RNA library construction and sequencing

Ticks were washed using sterile, RNA, and DNA-free phosphate buffered saline (PBS) solution (Gibco) individually, and were pooled (20–30 individuals per pool) based on the collection location and host species (Supplementary Table S1). They were then cut into pieces and homogenized thoroughly in PBS solution, and total RNA was extracted using the RNeasy Plus Mini Kit (QIAGEN). Libraries were constructed with the MGIEasy mRNA Library Prep Kit (BGI) according to the BGI mRNA Library Preparation protocol (https://www.bgi.com). The resultant libraries were quality-controlled using an Agilent 2100 Bioanalyzer (Agilent) and pooled in equal quantity. Paired-end (100 bp) sequencing of each RNA library was performed on the BGISEQ500RS platform (BGI).

Transcriptome analysis and virus discovery

The sequencing reads (raw data) were quality-controlled and preprocessed using Fastp v0.20.0 (Chen et al. 2018). All of the ribosomal RNA (rRNA) reads were removed with Bowtie2 v2.3.3.1 (Langmead and Salzberg 2012).
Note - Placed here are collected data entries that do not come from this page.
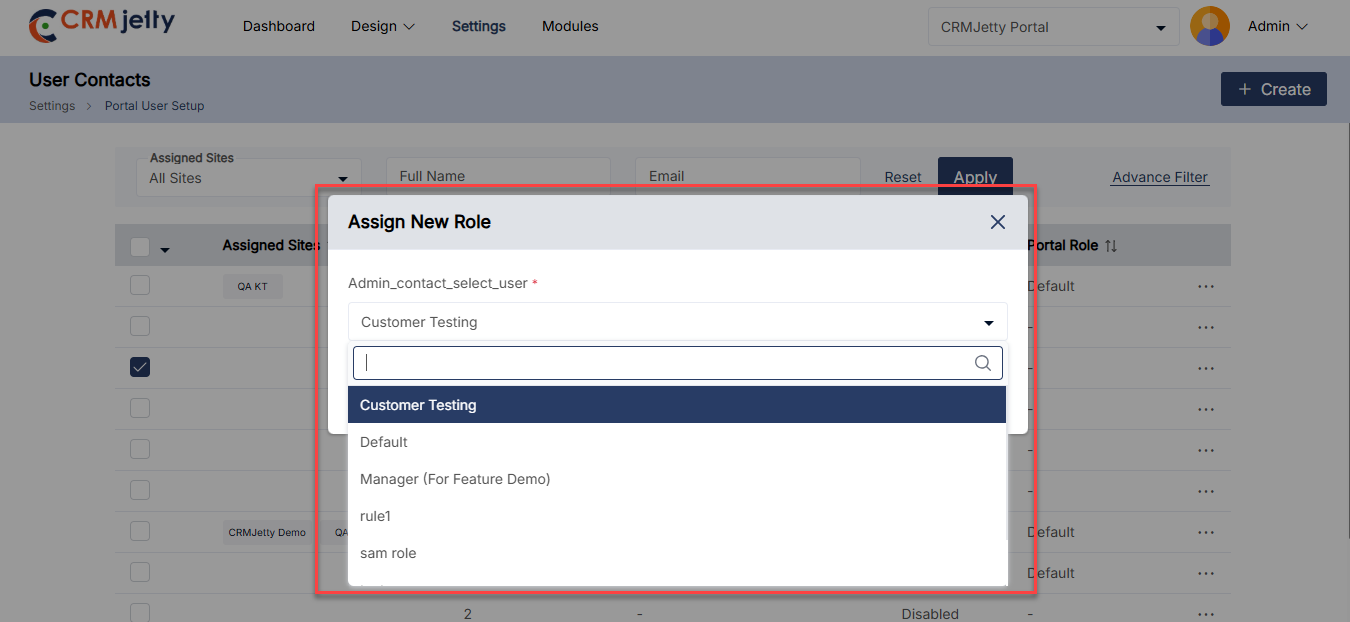This screenshot has height=622, width=1350.
Task: Tick the checkbox for QA KT row
Action: (x=140, y=286)
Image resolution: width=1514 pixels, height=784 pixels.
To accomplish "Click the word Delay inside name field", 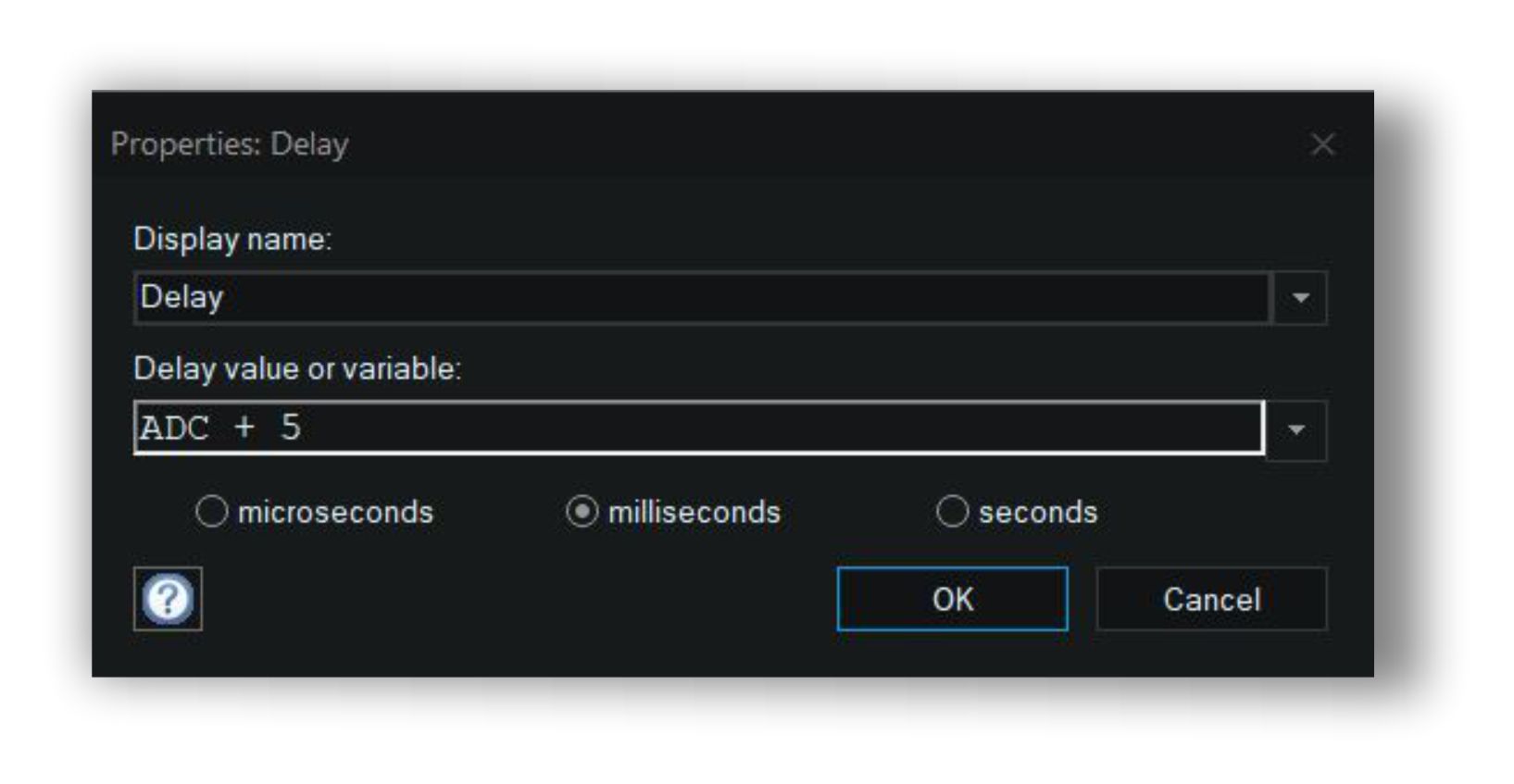I will point(181,297).
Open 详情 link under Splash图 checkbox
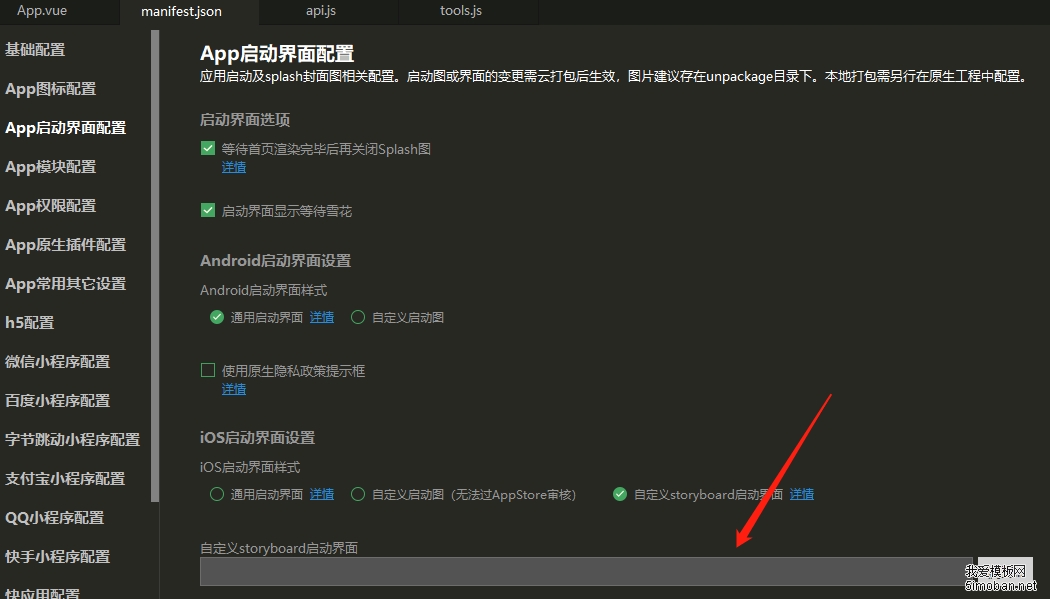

The resultant reads (non-rRNA) were then de novo assembled using Trinity v2.5.1 with default settings (Grabherr et al. 2011). The assembled contigs were compared with the non-redundant nucleotide (nt) and protein (nr) database downloaded from GenBank using Blastn with an e-value cutoff at 1E-1 and Diamond Blast with an e-value cutoff at 1E-5 (Li et al. 2021). All contigs were filtered to remove the host, plant, bacterial, and fungal sequences. Viral contigs were further filtered to remove viruses of bacteria, archaea, plant, and other eukaryotes by searching the Virus-Host DB database (http://www.genome.jp/virushostdb/), as well as retroviruses. For each virus in an individual library, the contigs were further merged using Geneious Prime v2020.0.4 (Biomatters).

The relative abundance of the identified viruses was determined by mapping the reads back to the assembled contigs using Bowtie2 v2.3.3.1 and was calculated as reads per million (RPM) after the removal of rRNA reads.

Viral genome confirmation and annotation

To exclude the probable false positives caused by barcode hopping, the viruses with high positive rates (identified in more than one-third of the libraries) were detected in all of the original samples using nested reverse transcription-polymerase chain reaction (RT-PCR). The integrity of the viral genomes was then verified by comparing the contigs of each virus with their closest reference(s) from GenBank. To further confirm the viral genomes in the original samples, specific RT-PCR primers were designed based on the contigs to amplify the full-length genomes. The positive amplicons were then sequenced using Sanger sequencing (Sangon Biotech), and the full-length viral genomes were assembled. Detailed information on the primers for the detection or whole genome amplification are shown in Supplementary Table S2.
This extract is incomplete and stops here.